Exercise requirements » Each record below is to be set down again precisely.

Records supplied »
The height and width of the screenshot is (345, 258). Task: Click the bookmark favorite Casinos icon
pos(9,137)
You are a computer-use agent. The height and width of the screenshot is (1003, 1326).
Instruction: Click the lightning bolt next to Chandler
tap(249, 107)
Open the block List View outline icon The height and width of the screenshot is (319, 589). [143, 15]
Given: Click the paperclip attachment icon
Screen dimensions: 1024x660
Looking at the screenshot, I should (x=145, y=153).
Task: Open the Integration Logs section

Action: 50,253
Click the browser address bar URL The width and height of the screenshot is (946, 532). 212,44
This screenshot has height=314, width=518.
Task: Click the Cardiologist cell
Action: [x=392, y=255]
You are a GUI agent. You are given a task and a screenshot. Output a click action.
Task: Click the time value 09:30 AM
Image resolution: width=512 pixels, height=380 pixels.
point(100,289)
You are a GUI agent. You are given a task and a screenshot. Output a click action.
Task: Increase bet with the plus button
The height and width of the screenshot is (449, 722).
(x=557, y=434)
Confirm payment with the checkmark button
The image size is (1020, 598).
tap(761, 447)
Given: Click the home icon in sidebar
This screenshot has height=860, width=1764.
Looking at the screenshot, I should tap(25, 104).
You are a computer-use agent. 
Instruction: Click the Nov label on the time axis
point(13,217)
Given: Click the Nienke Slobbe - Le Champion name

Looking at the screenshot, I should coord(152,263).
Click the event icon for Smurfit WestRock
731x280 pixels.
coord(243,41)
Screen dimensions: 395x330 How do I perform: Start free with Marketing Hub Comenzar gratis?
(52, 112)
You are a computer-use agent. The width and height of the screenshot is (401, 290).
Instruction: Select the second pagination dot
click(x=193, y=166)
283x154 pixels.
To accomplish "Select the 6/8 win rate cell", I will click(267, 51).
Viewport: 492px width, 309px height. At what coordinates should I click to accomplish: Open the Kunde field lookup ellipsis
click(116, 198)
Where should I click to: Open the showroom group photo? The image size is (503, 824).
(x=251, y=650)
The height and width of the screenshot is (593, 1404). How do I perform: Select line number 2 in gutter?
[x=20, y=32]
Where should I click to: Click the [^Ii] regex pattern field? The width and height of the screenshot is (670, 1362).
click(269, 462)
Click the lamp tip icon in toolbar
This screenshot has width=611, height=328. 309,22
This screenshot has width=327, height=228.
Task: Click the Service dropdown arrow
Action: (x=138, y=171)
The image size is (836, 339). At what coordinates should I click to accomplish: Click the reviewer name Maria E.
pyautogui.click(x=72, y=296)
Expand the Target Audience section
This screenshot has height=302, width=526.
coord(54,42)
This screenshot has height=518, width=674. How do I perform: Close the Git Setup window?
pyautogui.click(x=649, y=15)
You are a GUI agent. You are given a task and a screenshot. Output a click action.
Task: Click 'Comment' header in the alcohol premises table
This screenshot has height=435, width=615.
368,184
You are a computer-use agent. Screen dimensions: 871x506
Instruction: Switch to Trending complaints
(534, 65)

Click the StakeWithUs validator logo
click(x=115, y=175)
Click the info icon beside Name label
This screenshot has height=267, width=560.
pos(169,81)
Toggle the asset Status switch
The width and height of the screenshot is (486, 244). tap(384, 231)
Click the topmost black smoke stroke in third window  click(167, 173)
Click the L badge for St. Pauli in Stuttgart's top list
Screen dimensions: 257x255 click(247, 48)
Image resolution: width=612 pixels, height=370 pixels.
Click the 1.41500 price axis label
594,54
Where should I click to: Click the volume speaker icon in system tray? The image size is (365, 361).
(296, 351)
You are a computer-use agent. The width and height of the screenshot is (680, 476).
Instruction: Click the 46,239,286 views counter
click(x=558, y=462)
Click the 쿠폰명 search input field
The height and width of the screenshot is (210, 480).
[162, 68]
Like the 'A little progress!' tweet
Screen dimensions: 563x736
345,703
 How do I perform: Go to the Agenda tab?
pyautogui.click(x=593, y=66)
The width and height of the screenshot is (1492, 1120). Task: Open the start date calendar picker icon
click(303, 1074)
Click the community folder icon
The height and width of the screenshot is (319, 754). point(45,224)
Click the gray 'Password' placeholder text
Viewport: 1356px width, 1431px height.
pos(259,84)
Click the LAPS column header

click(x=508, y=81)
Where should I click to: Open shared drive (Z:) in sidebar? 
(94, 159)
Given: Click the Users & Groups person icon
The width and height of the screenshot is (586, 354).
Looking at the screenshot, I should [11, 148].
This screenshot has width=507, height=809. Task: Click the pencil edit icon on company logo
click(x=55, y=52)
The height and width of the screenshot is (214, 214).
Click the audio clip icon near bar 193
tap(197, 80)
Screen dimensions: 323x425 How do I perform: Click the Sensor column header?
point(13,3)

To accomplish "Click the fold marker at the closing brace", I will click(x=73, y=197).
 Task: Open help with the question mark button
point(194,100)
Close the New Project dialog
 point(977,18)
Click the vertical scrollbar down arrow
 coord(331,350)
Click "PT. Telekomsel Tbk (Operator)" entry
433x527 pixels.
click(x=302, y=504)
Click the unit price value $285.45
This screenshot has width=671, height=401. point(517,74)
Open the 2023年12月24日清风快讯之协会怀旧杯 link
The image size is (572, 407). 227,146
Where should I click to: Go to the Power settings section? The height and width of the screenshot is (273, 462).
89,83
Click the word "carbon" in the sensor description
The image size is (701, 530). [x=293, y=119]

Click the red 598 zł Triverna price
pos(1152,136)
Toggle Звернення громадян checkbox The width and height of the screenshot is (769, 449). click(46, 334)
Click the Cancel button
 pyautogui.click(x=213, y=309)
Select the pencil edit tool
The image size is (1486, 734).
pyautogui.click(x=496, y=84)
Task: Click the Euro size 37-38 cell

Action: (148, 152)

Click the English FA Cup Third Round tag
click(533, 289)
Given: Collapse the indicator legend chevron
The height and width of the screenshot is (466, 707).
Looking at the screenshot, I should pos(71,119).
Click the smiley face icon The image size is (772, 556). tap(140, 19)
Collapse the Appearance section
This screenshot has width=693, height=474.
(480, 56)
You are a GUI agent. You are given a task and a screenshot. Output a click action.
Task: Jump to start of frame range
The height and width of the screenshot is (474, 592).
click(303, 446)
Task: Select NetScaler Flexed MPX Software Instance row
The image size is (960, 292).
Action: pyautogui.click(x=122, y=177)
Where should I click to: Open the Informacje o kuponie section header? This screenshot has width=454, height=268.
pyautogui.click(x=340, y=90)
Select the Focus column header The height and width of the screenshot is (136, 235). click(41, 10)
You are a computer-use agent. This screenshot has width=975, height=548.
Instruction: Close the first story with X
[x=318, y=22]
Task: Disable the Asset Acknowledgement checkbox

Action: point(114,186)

Problem solution »
The height and width of the screenshot is (345, 258). Task: Click the bookmark favorite Casinos icon
pos(9,137)
You are a computer-use agent. The height and width of the screenshot is (1003, 1326).
Instruction: Click the lightning bolt next to Chandler
tap(249, 107)
Open the block List View outline icon The height and width of the screenshot is (319, 589). [143, 15]
Given: Click the paperclip attachment icon
Screen dimensions: 1024x660
Looking at the screenshot, I should (x=145, y=153).
Task: Open the Integration Logs section

Action: 50,253
Click the browser address bar URL The width and height of the screenshot is (946, 532). 212,44
This screenshot has height=314, width=518.
Task: Click the Cardiologist cell
Action: [x=392, y=255]
You are a GUI agent. You are given a task and a screenshot. Output a click action.
Task: Click the time value 09:30 AM
Image resolution: width=512 pixels, height=380 pixels.
point(100,289)
You are a GUI agent. You are given a task and a screenshot. Output a click action.
Task: Increase bet with the plus button
The height and width of the screenshot is (449, 722).
(x=557, y=434)
Confirm payment with the checkmark button
The image size is (1020, 598).
tap(761, 447)
Given: Click the home icon in sidebar
This screenshot has height=860, width=1764.
Looking at the screenshot, I should tap(25, 104).
You are a computer-use agent. 
Instruction: Click the Nov label on the time axis
point(13,217)
Given: Click the Nienke Slobbe - Le Champion name

Looking at the screenshot, I should coord(152,263).
Click the event icon for Smurfit WestRock
731x280 pixels.
coord(243,41)
Screen dimensions: 395x330 How do I perform: Start free with Marketing Hub Comenzar gratis?
(52, 112)
You are a computer-use agent. The width and height of the screenshot is (401, 290).
Instruction: Select the second pagination dot
click(x=193, y=166)
283x154 pixels.
To accomplish "Select the 6/8 win rate cell", I will click(267, 51).
Viewport: 492px width, 309px height. At what coordinates should I click to accomplish: Open the Kunde field lookup ellipsis
click(116, 198)
Where should I click to: Open the showroom group photo? The image size is (503, 824).
(x=251, y=650)
The height and width of the screenshot is (593, 1404). How do I perform: Select line number 2 in gutter?
[x=20, y=32]
Where should I click to: Click the [^Ii] regex pattern field? The width and height of the screenshot is (670, 1362).
click(269, 462)
Click the lamp tip icon in toolbar
This screenshot has width=611, height=328. 309,22
This screenshot has width=327, height=228.
Task: Click the Service dropdown arrow
Action: (x=138, y=171)
The image size is (836, 339). At what coordinates should I click to accomplish: Click the reviewer name Maria E.
pyautogui.click(x=72, y=296)
Expand the Target Audience section
This screenshot has height=302, width=526.
coord(54,42)
This screenshot has height=518, width=674. How do I perform: Close the Git Setup window?
pyautogui.click(x=649, y=15)
You are a GUI agent. You are given a task and a screenshot. Output a click action.
Task: Click 'Comment' header in the alcohol premises table
This screenshot has height=435, width=615.
368,184
You are a computer-use agent. Screen dimensions: 871x506
Instruction: Switch to Trending complaints
(534, 65)

Click the StakeWithUs validator logo
click(x=115, y=175)
Click the info icon beside Name label
This screenshot has height=267, width=560.
pos(169,81)
Toggle the asset Status switch
The width and height of the screenshot is (486, 244). tap(384, 231)
Click the topmost black smoke stroke in third window  click(167, 173)
Click the L badge for St. Pauli in Stuttgart's top list
Screen dimensions: 257x255 click(247, 48)
Image resolution: width=612 pixels, height=370 pixels.
Click the 1.41500 price axis label
594,54
Where should I click to: Click the volume speaker icon in system tray? The image size is (365, 361).
(296, 351)
You are a computer-use agent. The width and height of the screenshot is (680, 476).
Instruction: Click the 46,239,286 views counter
click(x=558, y=462)
Click the 쿠폰명 search input field
The height and width of the screenshot is (210, 480).
[162, 68]
Like the 'A little progress!' tweet
Screen dimensions: 563x736
345,703
 How do I perform: Go to the Agenda tab?
pyautogui.click(x=593, y=66)
The width and height of the screenshot is (1492, 1120). Task: Open the start date calendar picker icon
click(303, 1074)
Click the community folder icon
The height and width of the screenshot is (319, 754). point(45,224)
Click the gray 'Password' placeholder text
Viewport: 1356px width, 1431px height.
pos(259,84)
Click the LAPS column header

click(x=508, y=81)
Where should I click to: Open shared drive (Z:) in sidebar? 
(94, 159)
Given: Click the Users & Groups person icon
The width and height of the screenshot is (586, 354).
Looking at the screenshot, I should [11, 148].
This screenshot has width=507, height=809. Task: Click the pencil edit icon on company logo
click(x=55, y=52)
The height and width of the screenshot is (214, 214).
Click the audio clip icon near bar 193
tap(197, 80)
Screen dimensions: 323x425 How do I perform: Click the Sensor column header?
point(13,3)

To accomplish "Click the fold marker at the closing brace", I will click(x=73, y=197).
 Task: Open help with the question mark button
point(194,100)
Close the New Project dialog
 point(977,18)
Click the vertical scrollbar down arrow
 coord(331,350)
Click "PT. Telekomsel Tbk (Operator)" entry
433x527 pixels.
click(x=302, y=504)
Click the unit price value $285.45
This screenshot has width=671, height=401. point(517,74)
Open the 2023年12月24日清风快讯之协会怀旧杯 link
The image size is (572, 407). 227,146
Where should I click to: Go to the Power settings section? The height and width of the screenshot is (273, 462).
89,83
Click the word "carbon" in the sensor description
The image size is (701, 530). [x=293, y=119]

Click the red 598 zł Triverna price
pos(1152,136)
Toggle Звернення громадян checkbox The width and height of the screenshot is (769, 449). click(46, 334)
Click the Cancel button
 pyautogui.click(x=213, y=309)
Select the pencil edit tool
The image size is (1486, 734).
pyautogui.click(x=496, y=84)
Task: Click the Euro size 37-38 cell

Action: (148, 152)

Click the English FA Cup Third Round tag
click(533, 289)
Given: Collapse the indicator legend chevron
The height and width of the screenshot is (466, 707).
Looking at the screenshot, I should pos(71,119).
Click the smiley face icon The image size is (772, 556). tap(140, 19)
Collapse the Appearance section
This screenshot has width=693, height=474.
(480, 56)
You are a GUI agent. You are given a task and a screenshot. Output a click action.
Task: Jump to start of frame range
The height and width of the screenshot is (474, 592).
click(303, 446)
Task: Select NetScaler Flexed MPX Software Instance row
The image size is (960, 292).
Action: pyautogui.click(x=122, y=177)
Where should I click to: Open the Informacje o kuponie section header? This screenshot has width=454, height=268.
pyautogui.click(x=340, y=90)
Select the Focus column header The height and width of the screenshot is (136, 235). click(41, 10)
You are a computer-use agent. This screenshot has width=975, height=548.
Instruction: Close the first story with X
[x=318, y=22]
Task: Disable the Asset Acknowledgement checkbox

Action: point(114,186)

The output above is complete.